United States v. Philadelphia National Bank

374 U.S. 321 (1963)

Facts

The United States (P) brought this civil action to enjoin a proposed merger of The Philadelphia National Bank (PNB)(D) and Girard Trust Corn Exchange Bank (Girard) (D). Ds were the second and third largest commercial banks in the Philadelphia area. Were the proposed merger to be consummated, the resulting bank would be the largest in the four-county area, with approximately 36% of the area banks' total assets, 36% of deposits, and 34% of net loans. It and the second largest (First Pennsylvania Bank and Trust Company, now the largest) would have between them 59% of the total assets, 58% of deposits, and 58% of the net loans, while after the merger the four largest banks in the area would have 78% of total assets, 77% of deposits, and 78% of net loans. Ds attempted to show business justifications for the merger. They conceded that both banks were economically strong and had sound management, but offered the testimony of bankers to show that the resulting bank, with its greater prestige and increased lending limit, would be better able to compete with large out-of-state (particularly New York) banks, would attract new business to Philadelphia, and in general would promote the economic development of the metropolitan area. Ds offered testimony that the merger would enable certain economies of scale, specifically, that it would enable the formation of a more elaborate foreign department than either bank is presently able to maintain.
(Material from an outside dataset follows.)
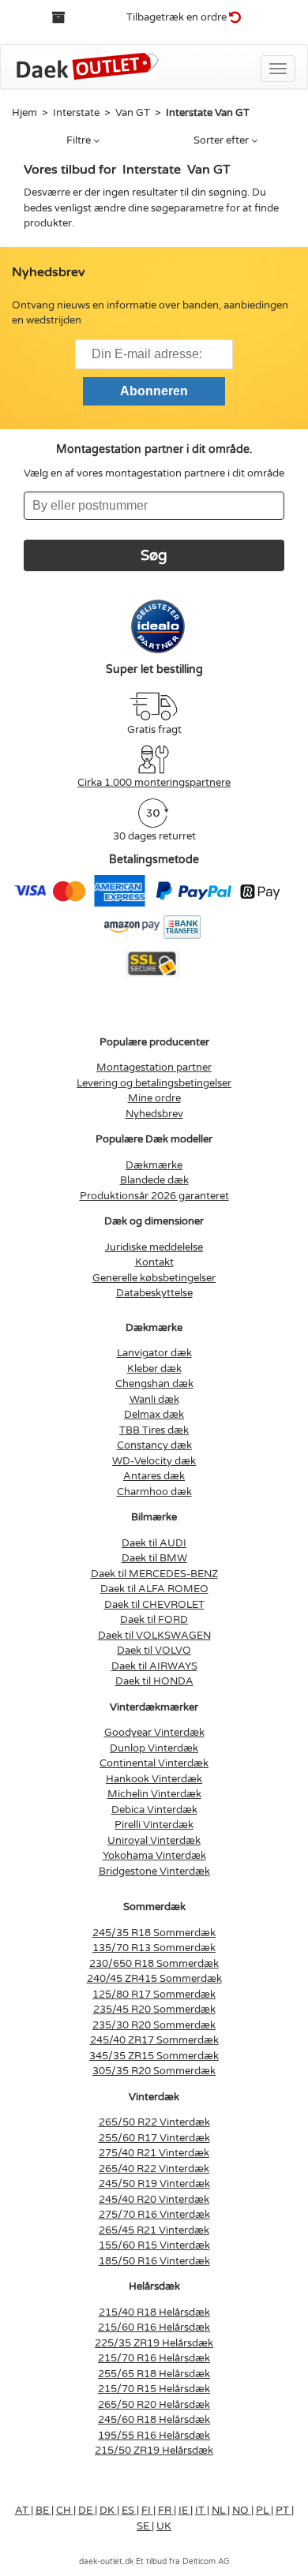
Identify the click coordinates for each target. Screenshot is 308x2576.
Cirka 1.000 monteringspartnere (154, 782)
The District Court held that §7 of the Clayton Act is inapplicable to bank mergers because banks are not corporations 'subject to the jurisdiction of the Federal Trade Commission.' It held that if §7 is applicable, the four-county Philadelphia metropolitan area is not the relevant geographical market because Ds actively compete with other banks for bank business throughout the greater part of the northeastern United States. It posited that even if the market were local, there was no reasonable probability that competition among commercial banks in the area will be substantially lessened as the result of the merger. P appealed.